Les raisons de cette situation : ce qui est dit et ce qui est caché
Pour justifier leurs actes, les jeunes ont mis en avant les provocations que constitueraient selon eux des dessins humoristiques dénigrant le prophète Mahomet.
Ceux qui planifient, exécutent et justifient de tels actes mettent principalement en avant le manque de respect et le dénigrement dont serait l’objet la religion musulmane.
Souvenons nous qu’il y a déjà plusieurs années, l’écrivain Salman Rushdie avait fait l’objet d’une fatwa (ordre de le tuer) émis par l’ayatollah Khomeiny à cause d’un de ses écrits, « Les versets sataniques ».
Souvenons-nous de cette femme du Bangladesh, Taslima Nasreen, médecin, athée, accusée d’avoir « blasphémé » contre l’islam, qui a dû fuir son pays pour avoir tenu des propos et affirmé des idées en opposition avec les défenseurs de cette religion.
Et nous pourrions trouver encore des dizaines et des dizaines de soi-disant justifications pour cautionner les actes commis contre Charlie Hebdo.
En fait, cette justification d’être des croyants indignés et heurtés dans leur foi n’est qu’un vernis religieux. En réalité, c’est la défense d’une idéologie politique et la volonté de l’imposer qui prédominent chez les « idéologues » qui arment ceux qui commettent ces actes.
C’est le cas pour le port du voile par la femme. Certains parlent de reconnaitre la tradition et ne voient qu’un objet vestimentaire, alors que ce voile imposé aux femmes n’est ni plus, ni moins qu’un drapeau qu’on leur impose de porter et qui symbolise leur soumission et leur infériorité.
Pour également justifier les actes commis par ces jeunes, sont cités ceux commis par les armées de certains pays qui détruisent, répriment, asservissent, tuent les populations d’Irak, de Syrie, Afghanistan, Libye, Egypte, etc., et qui pillent leurs ressources notamment pétrolières.
Le journal argentin Pagina 12 a publié le 29 juillet 2004 un article du poète argentin Juan GELMAN intitulé ¿Por qué los odian tanto?. (pourquoi on les détestent autant ?

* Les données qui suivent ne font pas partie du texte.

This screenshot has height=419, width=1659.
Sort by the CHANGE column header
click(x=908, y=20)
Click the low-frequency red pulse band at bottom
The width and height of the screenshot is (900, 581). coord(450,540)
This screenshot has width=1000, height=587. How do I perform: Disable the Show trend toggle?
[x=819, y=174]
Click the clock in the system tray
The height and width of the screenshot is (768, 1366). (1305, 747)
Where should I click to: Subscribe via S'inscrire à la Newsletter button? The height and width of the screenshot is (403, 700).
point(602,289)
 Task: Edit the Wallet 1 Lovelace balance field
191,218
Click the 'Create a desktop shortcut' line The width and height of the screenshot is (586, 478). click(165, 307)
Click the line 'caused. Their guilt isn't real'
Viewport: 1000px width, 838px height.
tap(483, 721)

(http://www.pagina12.com.ar/diario/contratapa/13-38915-2004-07-29.html). Ce titre vient d’une réflexion de George W. Bush qui se serait plaint ainsi : « No sé por qué nos odian tanto » (je ne sais pas pourquoi on nous déteste autant). Propos hypocrites, bien sûr ! « Nous faisons semblant de ne pas comprendre le lien entre notre confortable niveau de vie et les dictatures que nous imposons et protégeons par une présence militaire internationale ». (Jerry Fresia, cité par LGS)
« La guerre est la continuation de la politique par d’autres moyens » (Clausewitz). « Nous sommes en guerre » : N’est-ce pas cette expression qu’ont employée les responsables politiques, français et autres ? Oui. Le prétexte religieux et le prétexte démocratique sont deux expressions qui masquent une seule et même chose : une idéologie politique.
Les uns pour justifier leurs guerres de conquête, de pillage, de brigandage, parlent d’étendre la démocratie, la liberté, leur civilisation. Leurs victimes et adversaires (ou ennemis), pour justifier leur volonté de garder une main mise sur les populations victimes des exactions des premiers parlent de l’injure faite à leur religion et à leurs croyances. Les deux, en définitive, font leur politique sur le dos des pauvres de deux camps qui ne comprennent pas toujours, voire rien du tout, quant aux véritables motivations des uns et des autres.
Tous ensemble ? Non ! Dénoncer, mais tout en gardant toute sa lucidité.
Ces faits ont suscité émotion, indignation, solidarité avec les victimes et leurs familles, et colère dans la population. Ces sentiments ont conduits des centaines de milliers de personnes à manifester après le dénouement tragique (lorsque policiers et gendarmes ont abattu les trois auteurs des faits) à envahir les rues pour manifester leur désapprobation, leur rejet de la démarche des jeunes fanatisés avec ce slogan « Je suis Charlie ».
Derrière le slogan, on a tout de suite entendu des nombreux appels d’horizons divers (gouvernement, très nombreux dirigeants de partis politiques, responsables religieux, etc.) pour réclamer que l’«Unité nationale» se fasse pour dénoncer ces actes.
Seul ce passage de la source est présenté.